__PODANY TEKST__:
╭──

Zjawiskowa Maria Dębska w zwiastunie „Bo we mnie jest seks”

Maria Dębska do roli Kaliny Jędrusik, zwanej polską Marilyn Monroe, przygotowywała się półtora roku. Efekt? Pierwsi widzowie i recenzenci nie mają wątpliwości – zachwycający! Dziś prezentujemy zwiastun „Bo we mnie jest seks”.

 

Film w reżyserii Katarzyny Klimkiewicz będzie walczył o Złote Lwy na nadchodzącym Festiwalu Polskich Filmów Fabularnych w Gdyni (20-25 września). Pierwsze pokazy przedpremierowe odbyły się w ramach Pokazów Galowych Festiwalu „Nowe Horyzonty” we Wrocławiu. Widzów zachwyciła rola Marii Dębskiej, która wciela się w główną bohaterkę Kalinę Jędrusik i wykonuje wszystkie piosenki, które znalazły się w filmie.

╰──

__PODANE POZYCJE__:
╭──

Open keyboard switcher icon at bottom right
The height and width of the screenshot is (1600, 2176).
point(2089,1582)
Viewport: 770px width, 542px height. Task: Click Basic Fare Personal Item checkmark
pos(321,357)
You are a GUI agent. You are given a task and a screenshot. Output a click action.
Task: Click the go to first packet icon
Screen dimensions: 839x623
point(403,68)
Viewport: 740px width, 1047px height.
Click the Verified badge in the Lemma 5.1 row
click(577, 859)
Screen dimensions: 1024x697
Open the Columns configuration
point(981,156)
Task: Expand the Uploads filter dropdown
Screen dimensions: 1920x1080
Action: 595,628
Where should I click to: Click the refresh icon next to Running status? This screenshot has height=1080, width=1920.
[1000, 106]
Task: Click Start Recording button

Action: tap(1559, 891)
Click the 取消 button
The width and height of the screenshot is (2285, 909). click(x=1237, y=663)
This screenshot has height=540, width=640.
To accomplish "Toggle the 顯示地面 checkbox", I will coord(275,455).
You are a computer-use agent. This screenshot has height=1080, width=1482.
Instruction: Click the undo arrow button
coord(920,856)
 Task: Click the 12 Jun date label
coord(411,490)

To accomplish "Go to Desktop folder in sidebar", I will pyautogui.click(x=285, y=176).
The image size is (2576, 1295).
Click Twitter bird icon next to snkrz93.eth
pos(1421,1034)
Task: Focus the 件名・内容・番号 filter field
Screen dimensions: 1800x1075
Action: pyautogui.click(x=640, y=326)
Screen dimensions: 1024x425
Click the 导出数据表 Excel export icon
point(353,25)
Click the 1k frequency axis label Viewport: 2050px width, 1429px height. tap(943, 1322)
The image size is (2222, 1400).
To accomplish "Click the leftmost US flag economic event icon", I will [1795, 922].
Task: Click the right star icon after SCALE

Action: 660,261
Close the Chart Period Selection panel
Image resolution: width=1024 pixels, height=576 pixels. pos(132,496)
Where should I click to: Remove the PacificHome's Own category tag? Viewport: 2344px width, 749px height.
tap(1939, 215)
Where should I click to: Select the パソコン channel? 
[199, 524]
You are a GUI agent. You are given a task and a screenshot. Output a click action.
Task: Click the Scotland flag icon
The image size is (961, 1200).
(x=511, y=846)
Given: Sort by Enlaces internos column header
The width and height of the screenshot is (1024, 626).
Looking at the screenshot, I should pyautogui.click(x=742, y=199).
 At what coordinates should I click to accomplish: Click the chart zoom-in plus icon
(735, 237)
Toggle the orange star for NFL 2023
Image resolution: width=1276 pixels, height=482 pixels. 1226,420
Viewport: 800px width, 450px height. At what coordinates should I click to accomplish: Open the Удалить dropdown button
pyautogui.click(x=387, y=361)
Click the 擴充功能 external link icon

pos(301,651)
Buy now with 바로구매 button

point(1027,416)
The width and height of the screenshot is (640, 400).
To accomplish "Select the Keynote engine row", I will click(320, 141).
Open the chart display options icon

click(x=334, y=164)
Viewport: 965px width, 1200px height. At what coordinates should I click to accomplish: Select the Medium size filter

╰──

__TREŚĆ ZADANIA__: W tekście o filmie przepisz fragment od słów „Zjawiskowa Maria Dębska” do słów „się w filmie.”, zamieniając „Wrocławiu” na „Poznaniu”. Pozycje nie pochodzą z tego samego źródła co tekst o filmie.

__ROZWIĄZANIE ZADANIA__:
Zjawiskowa Maria Dębska w zwiastunie „Bo we mnie jest seks”

Maria Dębska do roli Kaliny Jędrusik, zwanej polską Marilyn Monroe, przygotowywała się półtora roku. Efekt? Pierwsi widzowie i recenzenci nie mają wątpliwości – zachwycający! Dziś prezentujemy zwiastun „Bo we mnie jest seks”.

 

Film w reżyserii Katarzyny Klimkiewicz będzie walczył o Złote Lwy na nadchodzącym Festiwalu Polskich Filmów Fabularnych w Gdyni (20-25 września). Pierwsze pokazy przedpremierowe odbyły się w ramach Pokazów Galowych Festiwalu „Nowe Horyzonty” we Poznaniu. Widzów zachwyciła rola Marii Dębskiej, która wciela się w główną bohaterkę Kalinę Jędrusik i wykonuje wszystkie piosenki, które znalazły się w filmie.